Exterior view of Aman New York

Yet what is the signature touch that links all of Gathy’s hotels? There are the reflecting pools and water features, the big bathrooms and the ample spaces that endow each hotel with a meditative feel. And then there is this perceived sense of Asianness – a quality that Gathy questions. “You think you have the feeling that my hotels are Asian, but they are not!” he exclaims. “I have been influenced by the 40 years I have spent in Asia and so unconsciously I refer to things that I feel and see every day. The characteristics of Asia are that things are peaceful, normally horizontal, indirect lighting and space – volumes and design in Asia are layered.”
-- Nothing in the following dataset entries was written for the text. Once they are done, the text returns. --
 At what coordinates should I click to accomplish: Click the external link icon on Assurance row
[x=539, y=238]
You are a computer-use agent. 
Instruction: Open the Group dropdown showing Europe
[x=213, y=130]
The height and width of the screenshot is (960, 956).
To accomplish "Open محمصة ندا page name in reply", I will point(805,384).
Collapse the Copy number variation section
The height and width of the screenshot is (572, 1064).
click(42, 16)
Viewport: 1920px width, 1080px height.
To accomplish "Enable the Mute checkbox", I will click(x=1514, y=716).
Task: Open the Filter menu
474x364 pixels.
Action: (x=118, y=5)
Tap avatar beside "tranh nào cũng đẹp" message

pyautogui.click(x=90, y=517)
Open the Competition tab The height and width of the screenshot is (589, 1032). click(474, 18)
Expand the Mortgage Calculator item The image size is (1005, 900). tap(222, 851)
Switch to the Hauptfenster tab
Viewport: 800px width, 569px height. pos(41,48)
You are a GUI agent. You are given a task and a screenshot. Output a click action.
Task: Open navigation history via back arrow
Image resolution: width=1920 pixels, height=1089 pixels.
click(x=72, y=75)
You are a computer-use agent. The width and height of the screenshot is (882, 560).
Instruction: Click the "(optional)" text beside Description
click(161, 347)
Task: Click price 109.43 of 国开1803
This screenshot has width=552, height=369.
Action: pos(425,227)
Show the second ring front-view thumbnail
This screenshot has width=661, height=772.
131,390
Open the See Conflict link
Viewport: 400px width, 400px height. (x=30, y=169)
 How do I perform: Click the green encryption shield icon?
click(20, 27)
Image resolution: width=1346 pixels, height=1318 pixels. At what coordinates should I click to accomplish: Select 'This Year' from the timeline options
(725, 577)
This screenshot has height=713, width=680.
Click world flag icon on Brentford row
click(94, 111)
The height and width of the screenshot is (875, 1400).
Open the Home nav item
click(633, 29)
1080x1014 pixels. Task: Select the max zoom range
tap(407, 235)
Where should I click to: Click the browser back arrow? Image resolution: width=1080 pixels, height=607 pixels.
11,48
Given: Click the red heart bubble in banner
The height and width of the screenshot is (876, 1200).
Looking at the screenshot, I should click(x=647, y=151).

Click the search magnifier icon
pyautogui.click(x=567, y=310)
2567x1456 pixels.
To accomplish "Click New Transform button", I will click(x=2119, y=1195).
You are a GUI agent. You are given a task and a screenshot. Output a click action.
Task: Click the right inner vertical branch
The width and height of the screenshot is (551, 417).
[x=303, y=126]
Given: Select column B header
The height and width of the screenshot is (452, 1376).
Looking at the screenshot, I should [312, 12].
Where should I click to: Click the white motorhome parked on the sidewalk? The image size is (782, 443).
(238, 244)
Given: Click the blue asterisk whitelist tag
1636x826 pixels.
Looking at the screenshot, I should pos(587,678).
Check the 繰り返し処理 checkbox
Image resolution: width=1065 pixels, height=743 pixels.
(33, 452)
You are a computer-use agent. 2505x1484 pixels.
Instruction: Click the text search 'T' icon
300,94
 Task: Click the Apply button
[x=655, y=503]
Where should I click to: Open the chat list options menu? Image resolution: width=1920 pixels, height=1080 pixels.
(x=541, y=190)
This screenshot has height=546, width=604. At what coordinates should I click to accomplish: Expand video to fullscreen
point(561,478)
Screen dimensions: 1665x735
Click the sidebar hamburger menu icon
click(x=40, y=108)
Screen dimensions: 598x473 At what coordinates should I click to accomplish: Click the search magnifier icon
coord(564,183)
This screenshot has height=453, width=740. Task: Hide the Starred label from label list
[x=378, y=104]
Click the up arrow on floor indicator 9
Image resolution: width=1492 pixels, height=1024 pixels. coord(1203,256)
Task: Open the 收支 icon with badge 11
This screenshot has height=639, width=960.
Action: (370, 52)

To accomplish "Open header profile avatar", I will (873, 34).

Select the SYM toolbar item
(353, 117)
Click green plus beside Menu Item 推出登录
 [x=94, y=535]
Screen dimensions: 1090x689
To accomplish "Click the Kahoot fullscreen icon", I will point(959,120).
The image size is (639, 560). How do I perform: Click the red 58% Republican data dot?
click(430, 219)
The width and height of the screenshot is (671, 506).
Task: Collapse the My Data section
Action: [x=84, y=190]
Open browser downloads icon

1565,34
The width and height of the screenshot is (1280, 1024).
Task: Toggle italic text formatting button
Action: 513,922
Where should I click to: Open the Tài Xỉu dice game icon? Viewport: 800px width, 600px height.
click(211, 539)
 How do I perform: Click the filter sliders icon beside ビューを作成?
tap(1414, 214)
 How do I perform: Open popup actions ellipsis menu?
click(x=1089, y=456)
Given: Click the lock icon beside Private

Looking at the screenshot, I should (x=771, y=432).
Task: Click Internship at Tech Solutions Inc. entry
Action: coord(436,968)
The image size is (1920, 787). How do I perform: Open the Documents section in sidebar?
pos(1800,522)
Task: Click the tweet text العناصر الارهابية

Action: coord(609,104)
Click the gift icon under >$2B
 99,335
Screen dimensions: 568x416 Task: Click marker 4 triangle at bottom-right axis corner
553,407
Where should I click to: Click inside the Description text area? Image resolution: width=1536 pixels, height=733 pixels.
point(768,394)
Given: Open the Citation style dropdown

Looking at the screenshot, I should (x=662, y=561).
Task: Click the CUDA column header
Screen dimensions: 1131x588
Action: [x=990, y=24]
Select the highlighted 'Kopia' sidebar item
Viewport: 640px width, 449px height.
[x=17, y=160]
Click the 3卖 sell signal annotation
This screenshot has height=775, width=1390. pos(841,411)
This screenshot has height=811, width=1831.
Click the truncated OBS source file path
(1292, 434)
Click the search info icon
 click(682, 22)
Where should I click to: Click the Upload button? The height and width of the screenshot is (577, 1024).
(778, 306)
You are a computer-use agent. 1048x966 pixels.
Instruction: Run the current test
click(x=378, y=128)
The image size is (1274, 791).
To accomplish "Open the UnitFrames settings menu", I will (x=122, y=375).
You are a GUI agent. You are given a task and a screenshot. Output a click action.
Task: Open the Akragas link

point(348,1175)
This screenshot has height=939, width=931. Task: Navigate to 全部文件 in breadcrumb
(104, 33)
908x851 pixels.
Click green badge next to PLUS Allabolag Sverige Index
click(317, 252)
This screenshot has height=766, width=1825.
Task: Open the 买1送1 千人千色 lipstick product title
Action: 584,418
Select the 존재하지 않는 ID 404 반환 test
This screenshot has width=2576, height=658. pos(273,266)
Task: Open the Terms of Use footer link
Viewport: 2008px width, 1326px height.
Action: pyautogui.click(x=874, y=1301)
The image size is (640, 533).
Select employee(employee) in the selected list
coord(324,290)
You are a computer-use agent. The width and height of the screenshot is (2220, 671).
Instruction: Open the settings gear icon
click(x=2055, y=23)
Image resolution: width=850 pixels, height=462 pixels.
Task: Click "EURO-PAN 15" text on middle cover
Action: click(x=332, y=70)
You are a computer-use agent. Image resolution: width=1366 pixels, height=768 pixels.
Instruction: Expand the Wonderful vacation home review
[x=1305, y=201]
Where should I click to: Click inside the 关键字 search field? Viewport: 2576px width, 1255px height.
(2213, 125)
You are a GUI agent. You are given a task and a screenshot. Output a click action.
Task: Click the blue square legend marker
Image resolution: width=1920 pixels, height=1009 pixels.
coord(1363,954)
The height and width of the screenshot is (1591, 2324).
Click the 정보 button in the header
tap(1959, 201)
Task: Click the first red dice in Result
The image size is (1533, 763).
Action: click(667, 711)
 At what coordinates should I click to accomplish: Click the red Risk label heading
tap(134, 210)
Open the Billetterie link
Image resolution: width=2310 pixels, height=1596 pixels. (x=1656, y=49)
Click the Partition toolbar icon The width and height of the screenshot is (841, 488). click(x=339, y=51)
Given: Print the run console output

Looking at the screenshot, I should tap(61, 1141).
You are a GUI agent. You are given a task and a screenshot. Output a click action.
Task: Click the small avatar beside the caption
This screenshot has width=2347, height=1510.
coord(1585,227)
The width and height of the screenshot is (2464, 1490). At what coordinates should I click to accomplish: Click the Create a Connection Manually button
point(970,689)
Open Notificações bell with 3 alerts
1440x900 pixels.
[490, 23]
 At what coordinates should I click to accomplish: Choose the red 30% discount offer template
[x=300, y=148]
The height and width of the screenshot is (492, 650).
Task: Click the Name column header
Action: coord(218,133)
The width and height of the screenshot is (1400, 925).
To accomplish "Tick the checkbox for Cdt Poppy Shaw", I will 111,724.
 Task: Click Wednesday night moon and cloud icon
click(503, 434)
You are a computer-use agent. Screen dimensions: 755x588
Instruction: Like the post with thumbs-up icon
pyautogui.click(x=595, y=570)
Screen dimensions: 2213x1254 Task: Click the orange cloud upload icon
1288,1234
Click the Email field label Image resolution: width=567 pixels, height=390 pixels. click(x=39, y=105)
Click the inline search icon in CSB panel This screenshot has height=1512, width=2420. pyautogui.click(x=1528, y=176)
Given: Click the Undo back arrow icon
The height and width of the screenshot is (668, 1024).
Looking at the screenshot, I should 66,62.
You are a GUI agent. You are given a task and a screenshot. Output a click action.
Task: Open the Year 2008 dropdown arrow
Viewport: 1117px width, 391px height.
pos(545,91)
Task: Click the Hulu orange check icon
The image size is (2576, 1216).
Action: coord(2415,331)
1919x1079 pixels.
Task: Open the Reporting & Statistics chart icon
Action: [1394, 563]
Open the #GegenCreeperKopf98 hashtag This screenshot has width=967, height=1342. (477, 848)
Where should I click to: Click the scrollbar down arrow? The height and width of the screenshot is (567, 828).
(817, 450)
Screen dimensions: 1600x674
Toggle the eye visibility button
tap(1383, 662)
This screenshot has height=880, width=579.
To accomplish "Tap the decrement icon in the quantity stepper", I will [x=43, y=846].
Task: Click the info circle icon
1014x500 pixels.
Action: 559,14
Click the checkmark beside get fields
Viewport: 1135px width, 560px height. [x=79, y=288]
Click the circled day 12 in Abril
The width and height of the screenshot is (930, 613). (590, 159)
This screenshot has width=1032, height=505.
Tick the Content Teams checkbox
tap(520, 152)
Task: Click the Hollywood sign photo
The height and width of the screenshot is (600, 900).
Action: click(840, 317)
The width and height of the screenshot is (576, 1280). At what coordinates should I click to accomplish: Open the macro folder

Aman Sveti Stefan, Montenegro

In Asia, Gathy says, spaces have various layers of elements whether they be rooms or furniture. “It allows you to go from one space to another without actually realising it and that is Asian – that feeling of layered interiors and architecture,” he says. “Linked to this is my incorporation of water because it has this feeling of peacefulness.” From Amanoi in Vietnam to Cheval Blanc Randheli in the Maldives – water features define the structure of the hotel. They offer a sense of calm and contemplation as well as define the perspective and proportion of each place. “These are all qualities of my work but they don’t make my hotels Asia – just look at the Aman in Venice – there is nothing Asian about it! It is Italian!” says Gathy. “It’s Italian Renaissance with 15th and 16th-century paintings and Italian design pieces, but still people think it is Asian. Why? Because of the layering that I give to each space. The way we have laid the furniture, the way we have made each space peaceful and the way we have not challenged the beauty of the original palace.”

Cheval Blanc

A bathroom at Cheval Blanc Randheli, Maldives

Thus, key to Gathy’s iconic design is this sense of serenity that one experiences. And it is a serenity that is married to the local visual culture. Gathy clearly doesn’t rob his spaces from their previous history or artistic heritage – he gracefully layers them like a palimpsest. And this philosophy, and way of working, is akin to his beliefs on luxury. “Today when people travel they are looking for something else,” he says. “It’s about being in a place that does good for your soul. If your hotel is not comfortable then you will crumble. It must give you an experience of peace. Then there is excitement. A hotel must make you excited. Every single element in a hotel must work in harmonious unison and that’s luxury.”